Stored data entries
--

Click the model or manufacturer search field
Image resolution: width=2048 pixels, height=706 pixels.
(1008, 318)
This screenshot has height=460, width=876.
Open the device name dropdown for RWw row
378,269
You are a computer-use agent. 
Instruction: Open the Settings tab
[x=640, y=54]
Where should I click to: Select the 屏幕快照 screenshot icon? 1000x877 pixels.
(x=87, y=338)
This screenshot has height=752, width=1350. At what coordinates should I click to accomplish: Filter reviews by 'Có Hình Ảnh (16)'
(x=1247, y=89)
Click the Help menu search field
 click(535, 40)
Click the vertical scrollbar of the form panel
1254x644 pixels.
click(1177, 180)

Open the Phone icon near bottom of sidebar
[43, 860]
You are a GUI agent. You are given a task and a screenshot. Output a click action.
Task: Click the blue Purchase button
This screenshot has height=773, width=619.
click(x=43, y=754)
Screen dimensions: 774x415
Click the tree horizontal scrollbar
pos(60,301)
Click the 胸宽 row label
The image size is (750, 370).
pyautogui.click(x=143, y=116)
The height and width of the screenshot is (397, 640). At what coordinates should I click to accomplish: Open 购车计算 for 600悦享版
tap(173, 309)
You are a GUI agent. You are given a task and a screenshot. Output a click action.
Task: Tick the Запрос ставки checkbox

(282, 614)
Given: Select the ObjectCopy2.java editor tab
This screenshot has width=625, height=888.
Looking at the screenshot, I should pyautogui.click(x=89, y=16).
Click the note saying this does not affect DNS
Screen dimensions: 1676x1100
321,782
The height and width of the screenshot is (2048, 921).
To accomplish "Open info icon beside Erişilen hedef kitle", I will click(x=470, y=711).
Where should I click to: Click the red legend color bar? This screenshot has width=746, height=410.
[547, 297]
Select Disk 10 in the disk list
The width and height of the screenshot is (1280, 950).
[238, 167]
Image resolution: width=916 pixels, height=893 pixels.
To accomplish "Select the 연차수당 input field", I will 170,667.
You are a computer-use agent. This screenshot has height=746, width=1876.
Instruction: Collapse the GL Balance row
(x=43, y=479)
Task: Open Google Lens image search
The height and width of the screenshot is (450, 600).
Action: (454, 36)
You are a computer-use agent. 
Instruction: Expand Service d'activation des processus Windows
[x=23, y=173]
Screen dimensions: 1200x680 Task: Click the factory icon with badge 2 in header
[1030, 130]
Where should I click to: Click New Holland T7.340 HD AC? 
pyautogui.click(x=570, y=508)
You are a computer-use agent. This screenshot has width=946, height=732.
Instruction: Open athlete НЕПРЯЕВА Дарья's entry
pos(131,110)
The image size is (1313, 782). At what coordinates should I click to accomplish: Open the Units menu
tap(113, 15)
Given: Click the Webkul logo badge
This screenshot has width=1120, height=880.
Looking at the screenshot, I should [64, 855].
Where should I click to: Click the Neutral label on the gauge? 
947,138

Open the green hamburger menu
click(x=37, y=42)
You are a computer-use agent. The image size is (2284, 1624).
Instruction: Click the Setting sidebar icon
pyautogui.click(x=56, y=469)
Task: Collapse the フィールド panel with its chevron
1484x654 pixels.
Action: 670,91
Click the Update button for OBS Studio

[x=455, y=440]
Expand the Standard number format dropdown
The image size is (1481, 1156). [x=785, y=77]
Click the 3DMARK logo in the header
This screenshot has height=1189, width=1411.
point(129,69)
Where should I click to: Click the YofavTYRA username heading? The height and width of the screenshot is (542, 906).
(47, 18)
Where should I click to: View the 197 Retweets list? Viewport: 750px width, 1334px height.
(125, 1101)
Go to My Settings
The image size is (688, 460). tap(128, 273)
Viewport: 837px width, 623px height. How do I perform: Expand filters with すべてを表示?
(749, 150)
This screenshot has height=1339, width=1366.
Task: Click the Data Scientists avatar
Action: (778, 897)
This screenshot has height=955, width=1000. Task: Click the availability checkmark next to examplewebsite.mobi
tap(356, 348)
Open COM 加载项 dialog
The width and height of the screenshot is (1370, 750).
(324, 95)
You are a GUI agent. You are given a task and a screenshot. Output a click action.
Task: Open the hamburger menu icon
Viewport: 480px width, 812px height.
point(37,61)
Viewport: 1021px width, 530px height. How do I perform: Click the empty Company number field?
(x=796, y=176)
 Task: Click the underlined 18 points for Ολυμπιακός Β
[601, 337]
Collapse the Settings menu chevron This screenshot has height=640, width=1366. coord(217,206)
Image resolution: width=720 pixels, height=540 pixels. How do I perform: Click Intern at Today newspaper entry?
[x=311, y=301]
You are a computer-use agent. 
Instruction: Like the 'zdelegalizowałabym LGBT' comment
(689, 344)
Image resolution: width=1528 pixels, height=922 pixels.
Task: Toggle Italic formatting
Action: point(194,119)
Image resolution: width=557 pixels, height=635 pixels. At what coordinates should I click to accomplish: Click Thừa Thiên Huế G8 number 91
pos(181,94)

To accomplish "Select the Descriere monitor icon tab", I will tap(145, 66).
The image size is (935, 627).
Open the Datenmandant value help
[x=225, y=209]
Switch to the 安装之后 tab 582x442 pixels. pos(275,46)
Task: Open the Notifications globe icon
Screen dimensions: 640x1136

--

The number of lines above containing the word "will" is all that should be returned.

3